WORK INSTRUCTIONS: Your copy should hold only the lines from the one containing "Switch chart granularity to Week" through the final line of the entries, exactly as written, with no pictures.

*** Opening of RECORDS SUPPLIED ***

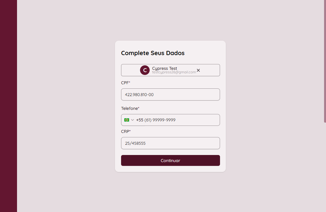Click the "Complete Seus Dados" heading
This screenshot has height=212, width=326.
(153, 53)
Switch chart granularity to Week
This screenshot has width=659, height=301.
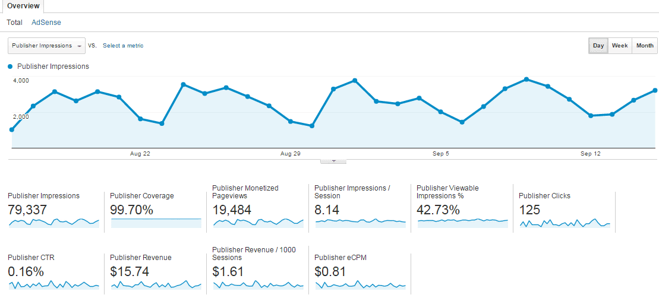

*** Close of RECORDS SUPPLIED ***

RESPONSE TO THIS EXERCISE:
Switch chart granularity to Week
This screenshot has width=659, height=301.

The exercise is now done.